▶ _Recorded data_:
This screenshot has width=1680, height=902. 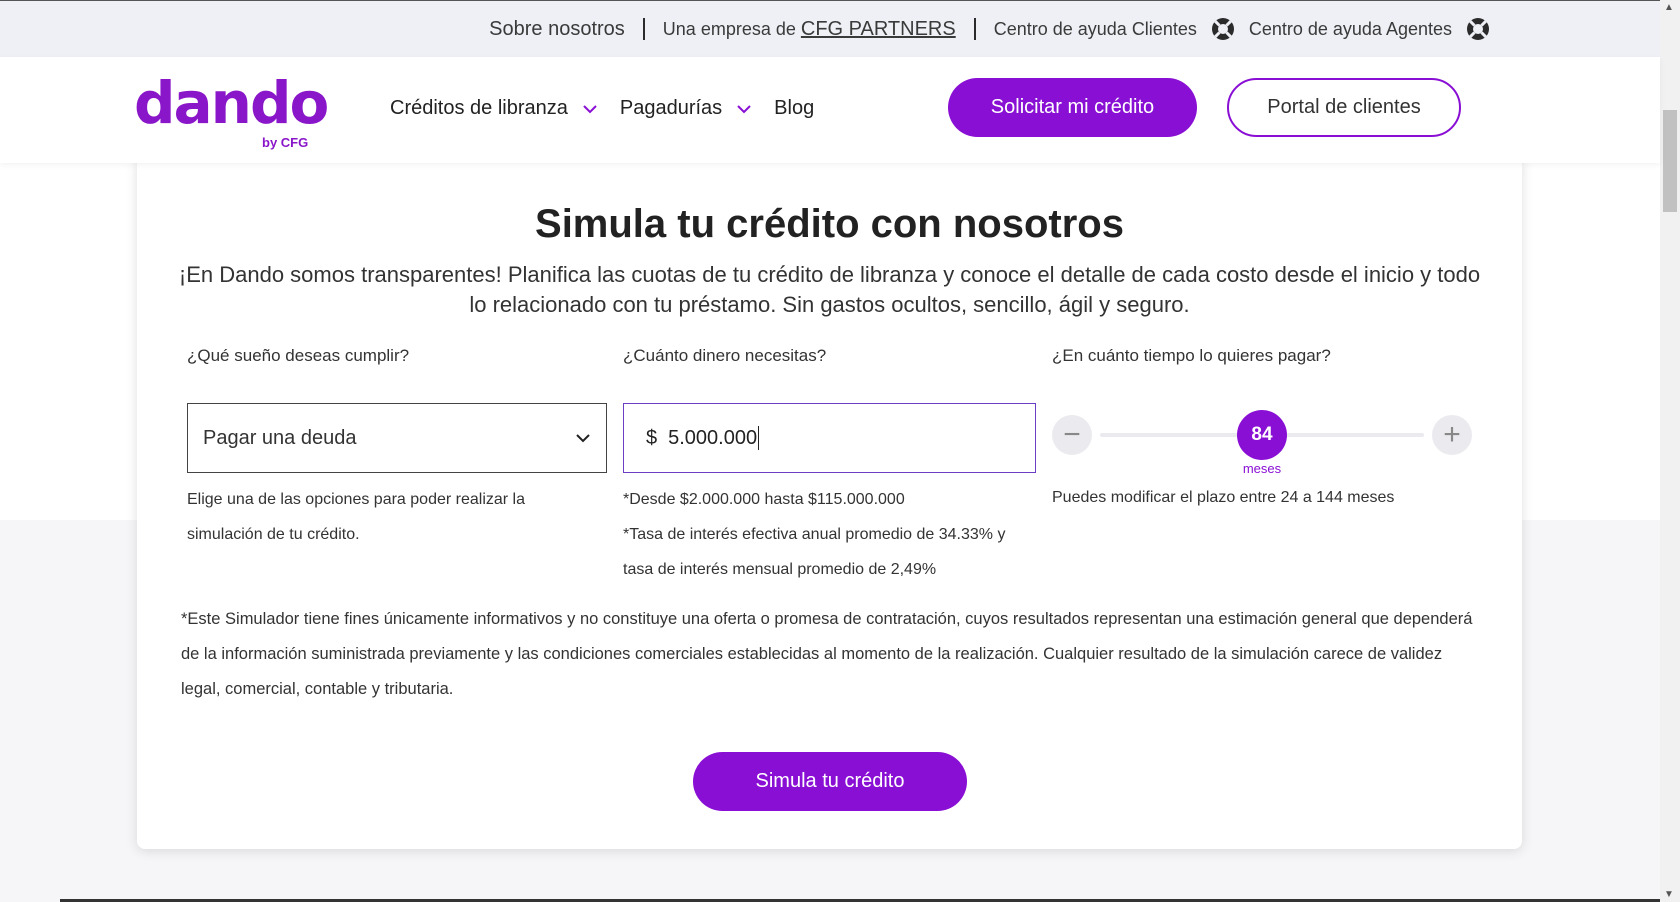 I want to click on logo-word: dando, so click(x=232, y=103).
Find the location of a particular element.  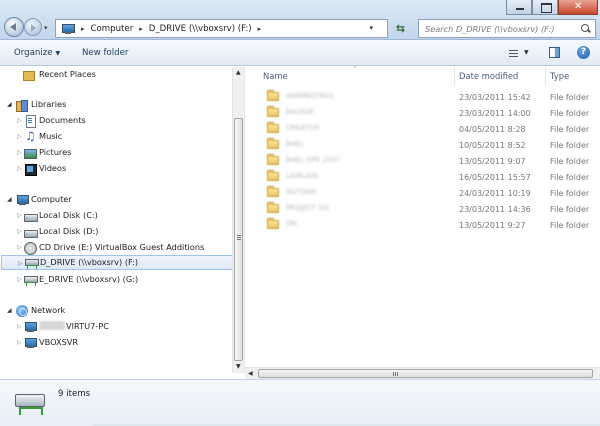

column-header-name: Name is located at coordinates (358, 76).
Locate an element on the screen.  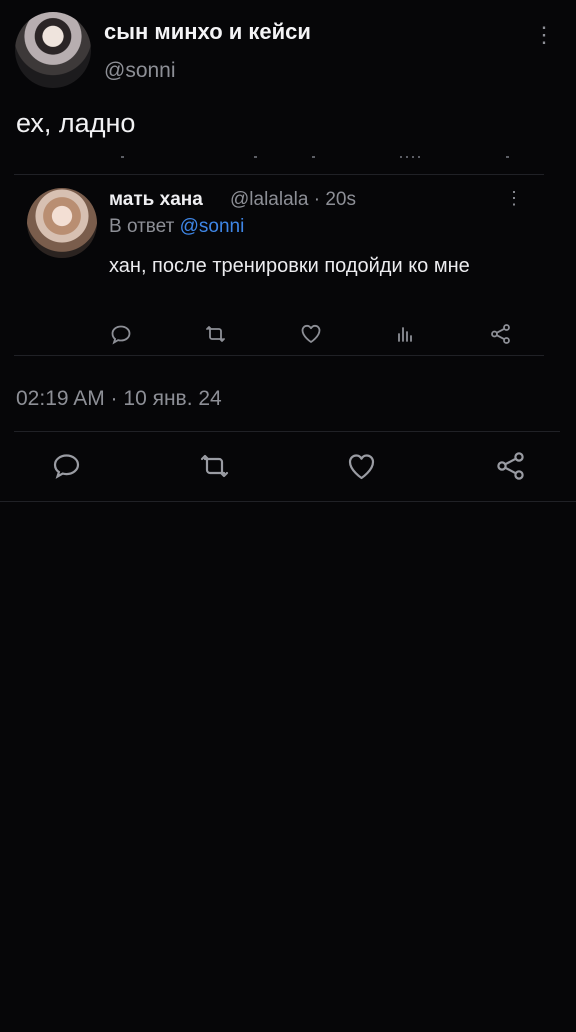
views-icon is located at coordinates (405, 334).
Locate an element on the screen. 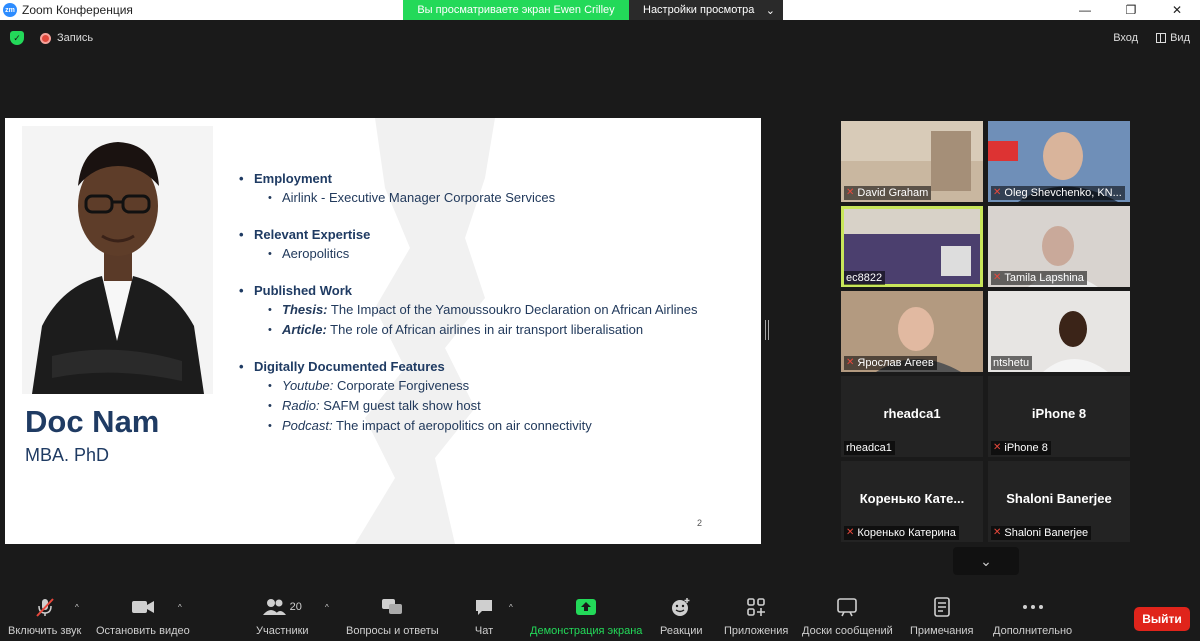 The height and width of the screenshot is (641, 1200). participant-tile: iPhone 8 ✕ iPhone 8 is located at coordinates (1059, 416).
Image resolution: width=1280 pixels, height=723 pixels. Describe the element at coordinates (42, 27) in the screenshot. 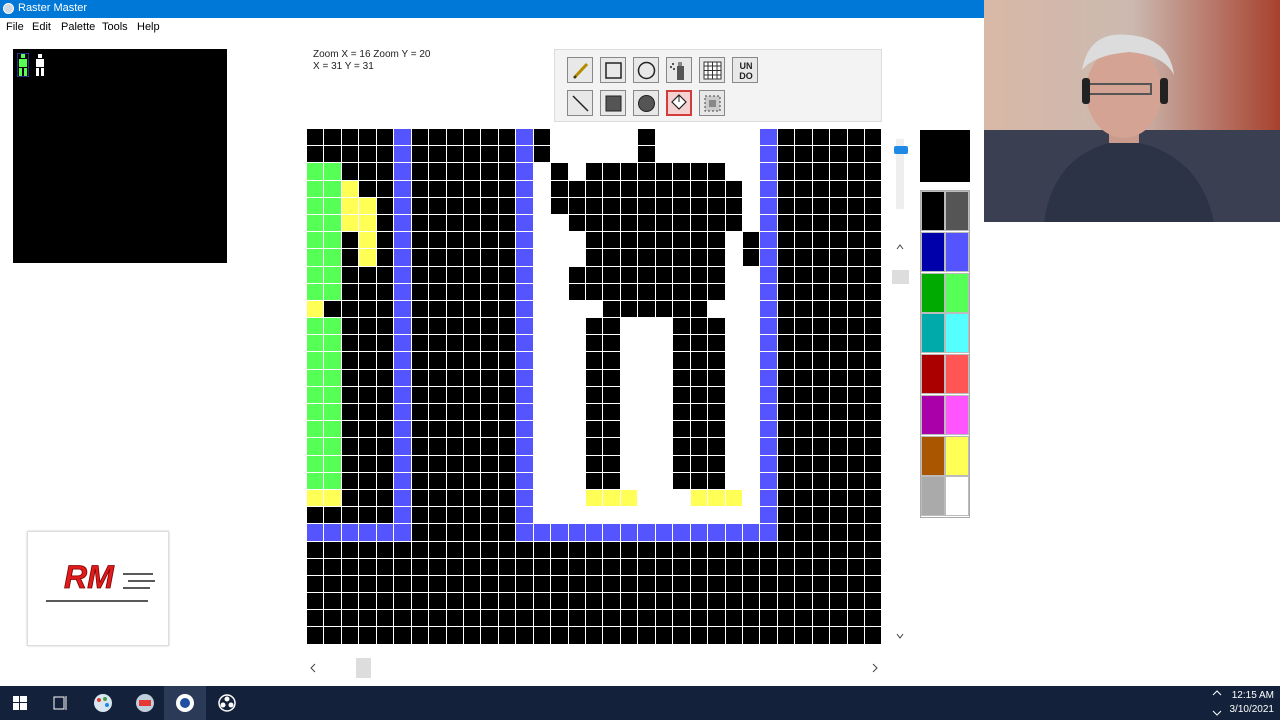

I see `menu-edit: Edit` at that location.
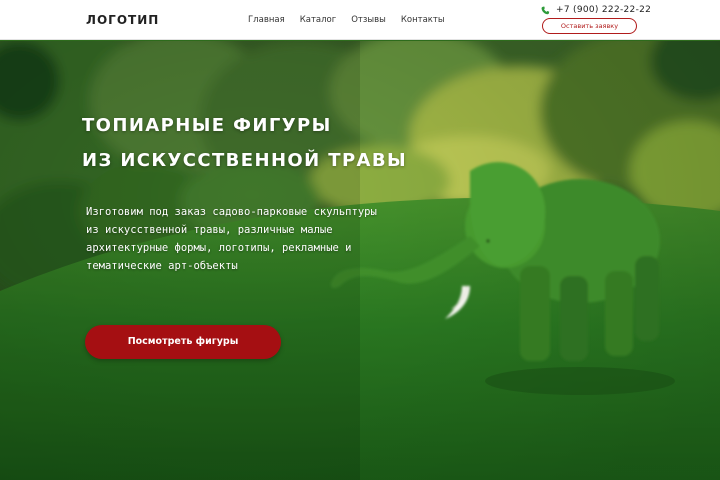 Image resolution: width=720 pixels, height=480 pixels. I want to click on hero-description-line-4: тематические арт-объекты, so click(162, 266).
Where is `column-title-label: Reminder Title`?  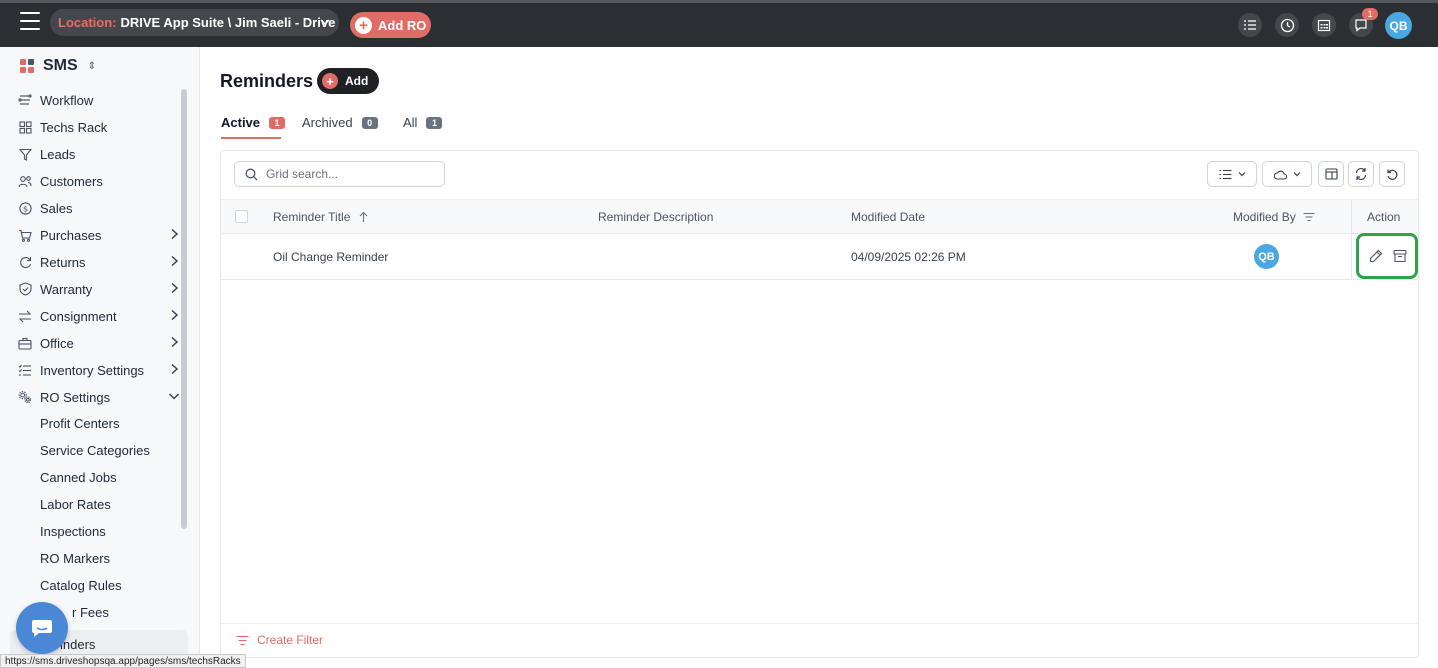 column-title-label: Reminder Title is located at coordinates (312, 217).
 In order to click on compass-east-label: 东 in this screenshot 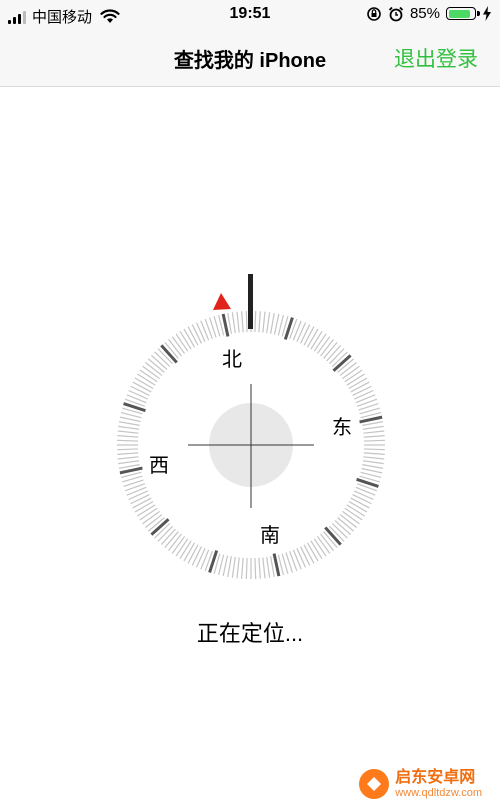, I will do `click(342, 427)`.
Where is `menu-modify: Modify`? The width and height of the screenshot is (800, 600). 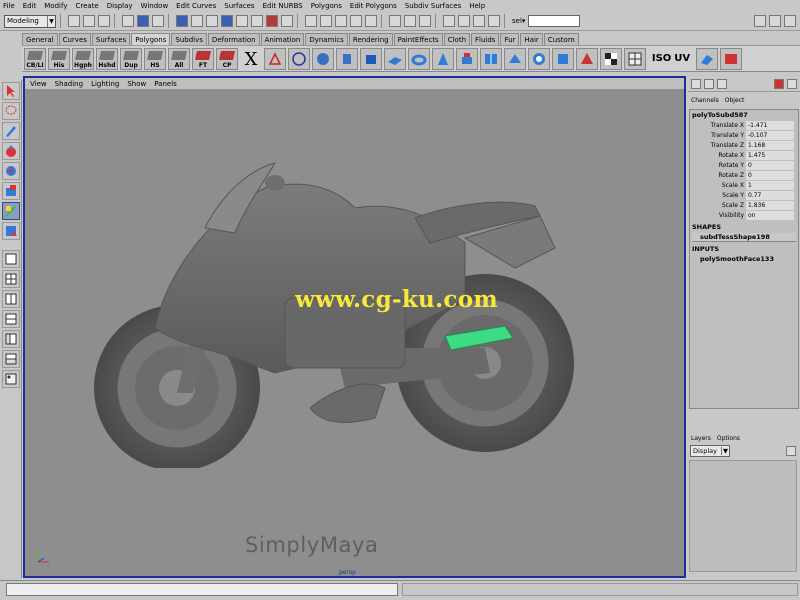
menu-modify: Modify is located at coordinates (56, 6).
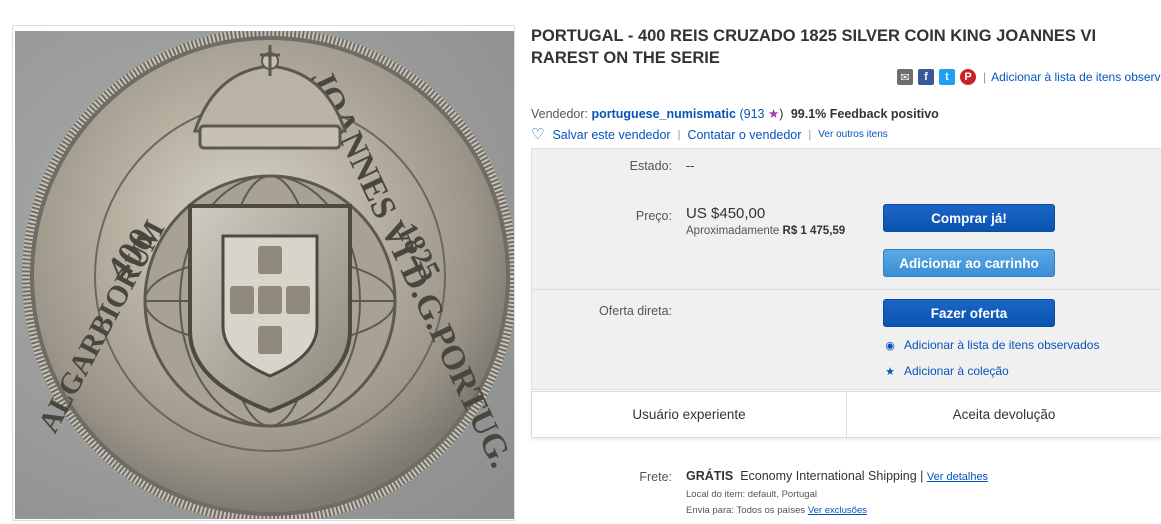 Image resolution: width=1161 pixels, height=524 pixels. Describe the element at coordinates (636, 311) in the screenshot. I see `offer-label: Oferta direta:` at that location.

▶ _The task_:
Copy the lines above exactly, from the line containing "is (800, 600)." up to and including the line containing "menu-modify: Modify is". Leave the pictures out of your copy.

▶ _Problem solution_:
Where is `menu-modify: Modify`? The width and height of the screenshot is (800, 600). 
menu-modify: Modify is located at coordinates (56, 6).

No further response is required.